-- START Extract provided --

Cool.

On Nov 1, 2011, at 11:46 PM, Paritosh Ranjan wrote:

> Hi Grant,
> 
> I have been working on Top Down Clustering. 
> https://issues.apache.org/jira/browse/MAHOUT-843
> 
> In this, the top level  clustering algorithm ( for eg. Canopy ) can run with 
> big t1,t2 values. And then any other clustering algorithm (selected by user) 
> is executed on clusters produced by top level clustering.
> 
> I have been able to configure top level and bottom level clustering with some 
> of the clustering algorithms available.
> 
> I will be submitting the patch sometime in this week. Using it, we will be 
> able to run Canopy Clustering ( or other clustering algorithms first ) to 
> extract bigger clusters first and then apply other fine grained clustering 
> algorithms on the clusters extracted.
> 
> I think this will help in achieving what is needed.

-- END Extract provided --
-- START Data supplied --

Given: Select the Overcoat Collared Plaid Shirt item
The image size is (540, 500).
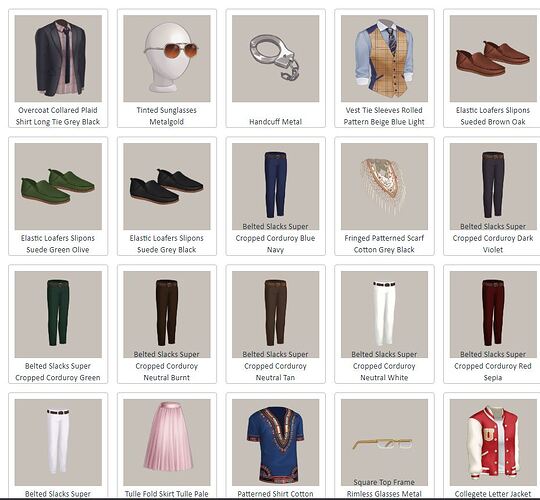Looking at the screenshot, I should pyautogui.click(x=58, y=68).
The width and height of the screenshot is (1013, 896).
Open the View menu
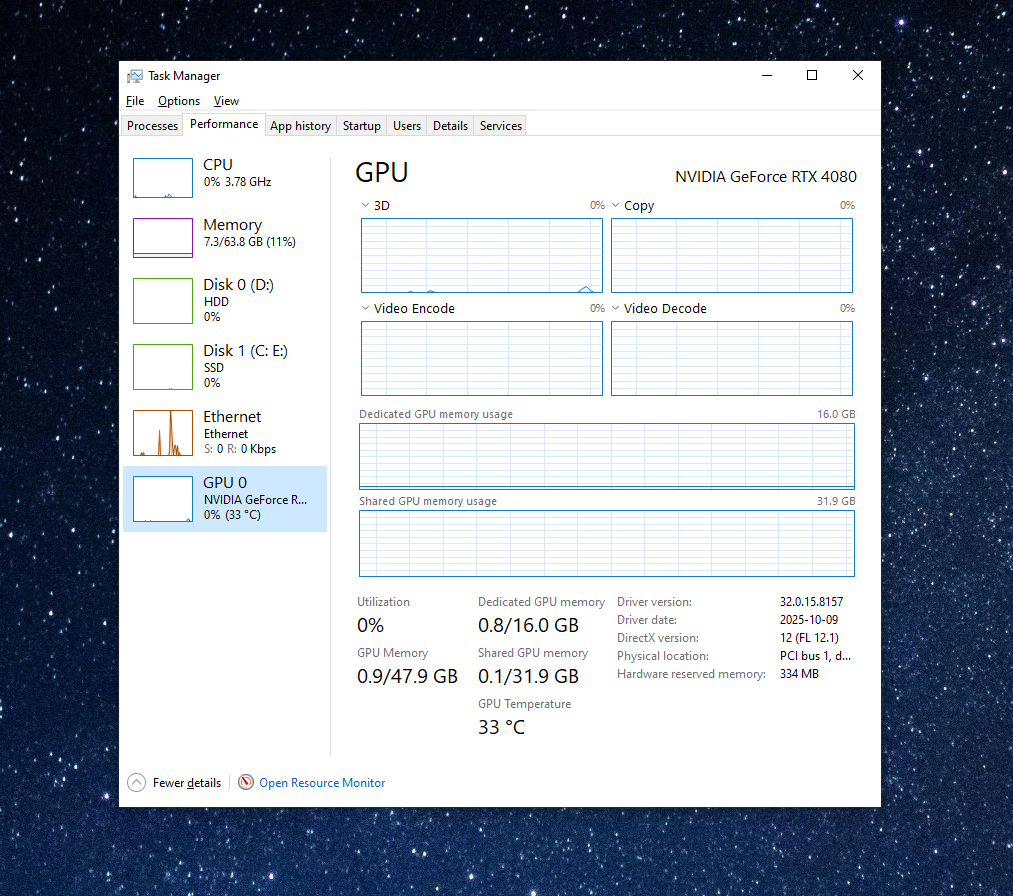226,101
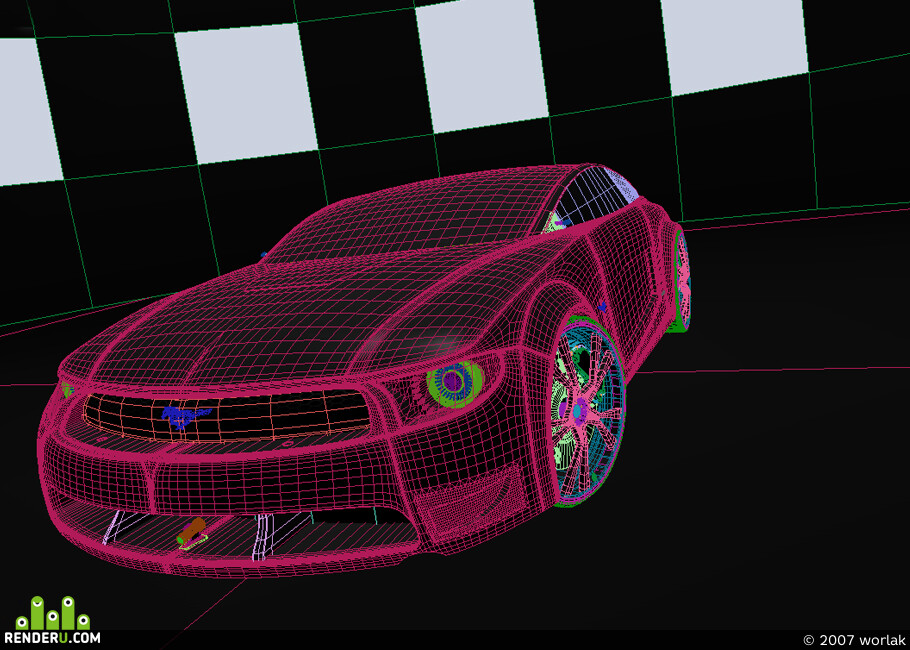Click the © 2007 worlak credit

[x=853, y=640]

-- END Data supplied --
-- START Data supplied --

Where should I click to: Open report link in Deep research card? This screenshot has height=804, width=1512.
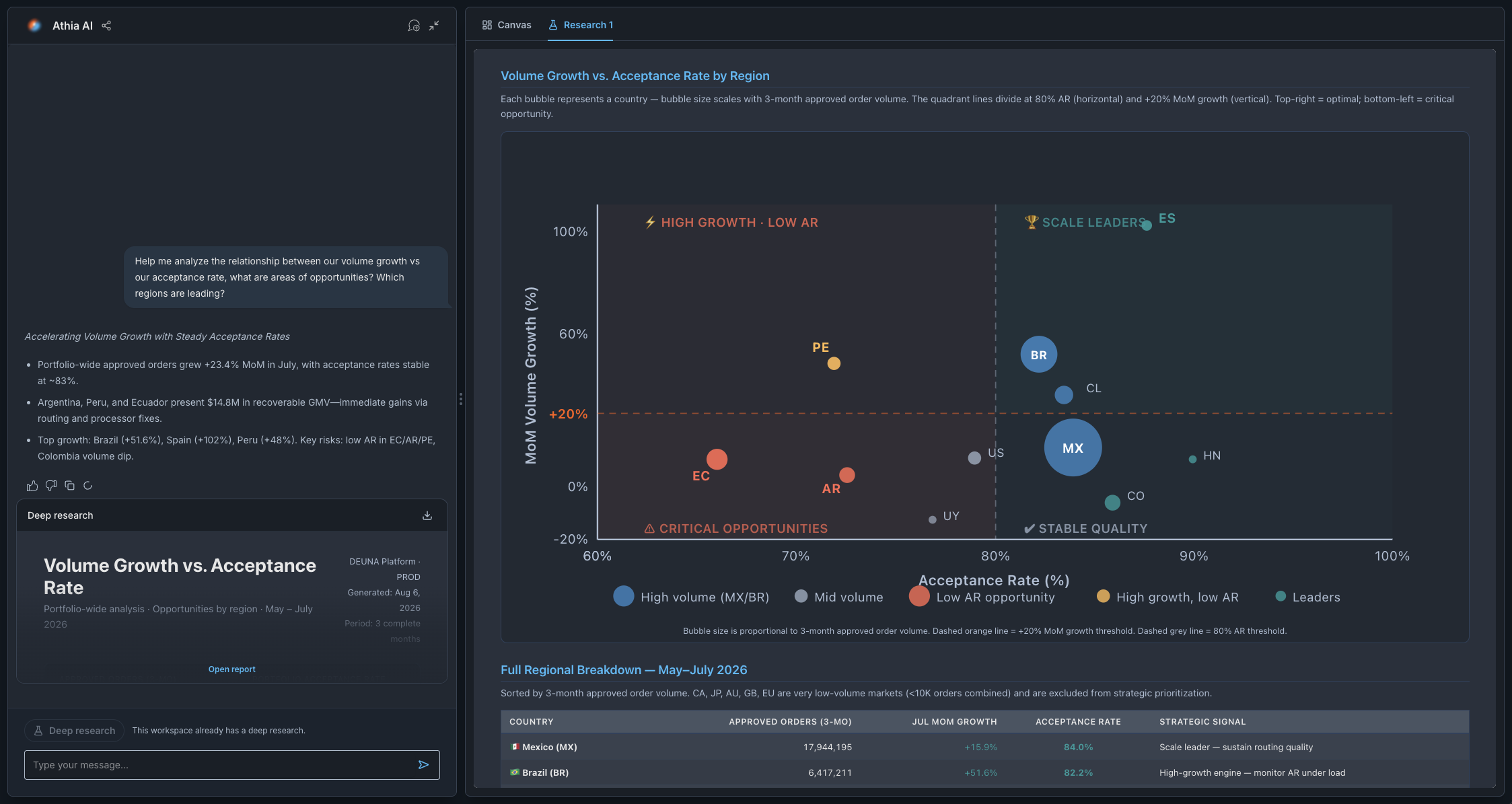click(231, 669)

-- END Data supplied --

Exercise task 1: In the email about top down clustering, when does the writer plan to submit the patch?
Exercise task 2: Carry on the email about top down clustering, picking up right after its final sentence.

Expected answer 1: Sometime in this week.

Expected answer 2:
> 
> Thanks and Regards,
> Paritosh
> 
> On 02-11-2011 09:01, Grant Ingersoll wrote:
>> In reviewing clustering for upcoming training, I'm wondering about something 
>> w/ Canopy clustering that we claim, but wanted to check here first.  In the 
>> lectures, etc. I've seen on it, the idea is to run Canopy first and then 
>> some other more expensive algorithm, such as k-means, etc. with the idea 
>> that items further away than T2 are not even considered when scoring a 
>> centroid in the more complex clustering approach.  However, I think I'm 
>> missing where in the code this actually happens.  We do have code that 
>> allows K-Means to use the Canopy centroids as initial centroids for k-means, 
>> but the other material seemed to imply more aggressive pruning was possible 
>> since points outside of T2 would not even need to be considered.  Otherwise, 
>> it doesn't seem like we are saving anything by doing Canopy first other than 
>> we likely have a better set of starting centroids.  I haven't thought about 
>> how this would be implemented.
>> 
>> Then again, it's late and I'm tired.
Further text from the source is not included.